(WHAT TO DO):
Using the listing below, set down each line from the line containing "This screenshot has width=932, height=884." through the line containing "Click BUY NOW for Creative Teapot-Shape Tea", both ends included, exactly and with nothing added.

(DATA RECORDS):
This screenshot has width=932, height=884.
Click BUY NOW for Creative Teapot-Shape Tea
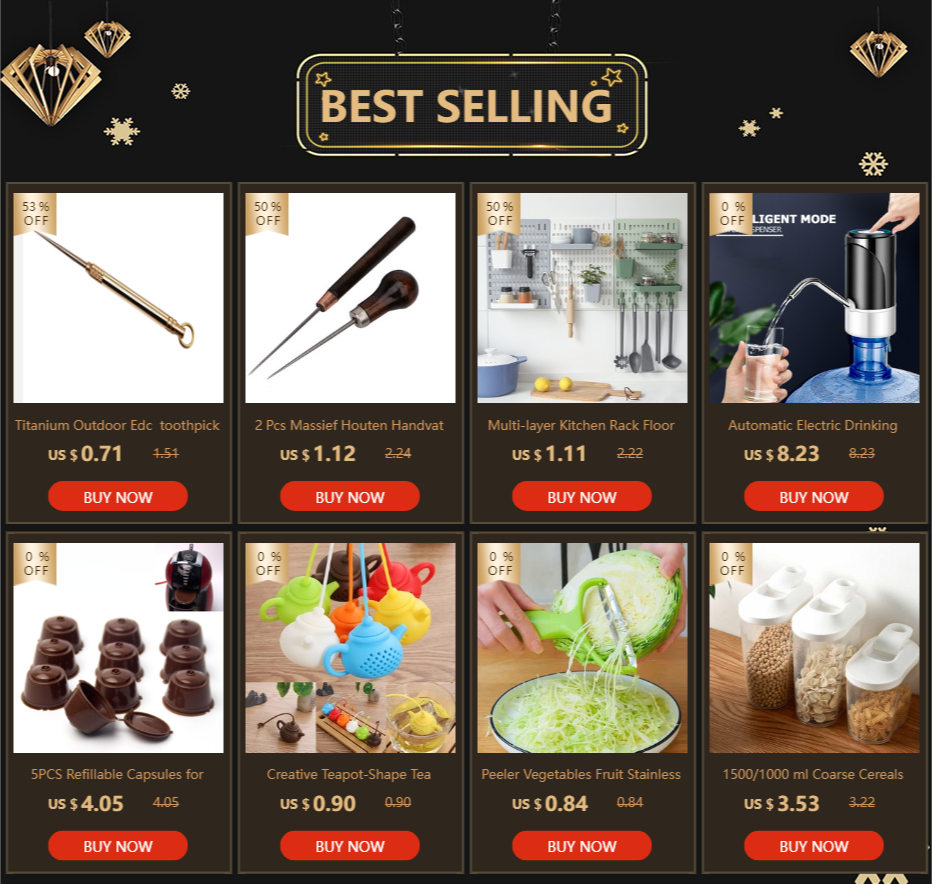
---
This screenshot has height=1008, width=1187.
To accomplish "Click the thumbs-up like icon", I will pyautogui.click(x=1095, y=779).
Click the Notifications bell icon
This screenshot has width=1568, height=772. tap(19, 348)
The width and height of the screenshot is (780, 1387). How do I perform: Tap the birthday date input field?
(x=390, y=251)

(OUTPUT FOR THIS TASK):
This screenshot has width=932, height=884.
Click BUY NOW for Creative Teapot-Shape Tea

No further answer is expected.